* [INSTRUCTIONS TO FOLLOW] Copy out every record precisely.

* [THE DATA]
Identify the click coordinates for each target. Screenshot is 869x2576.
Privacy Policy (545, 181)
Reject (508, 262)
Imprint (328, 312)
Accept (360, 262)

* [RESULT OF THIS EXERCISE]
Identify the click coordinates for each target. Screenshot is 869x2576.
Privacy Policy (545, 181)
Reject (508, 262)
Imprint (328, 312)
Accept (360, 262)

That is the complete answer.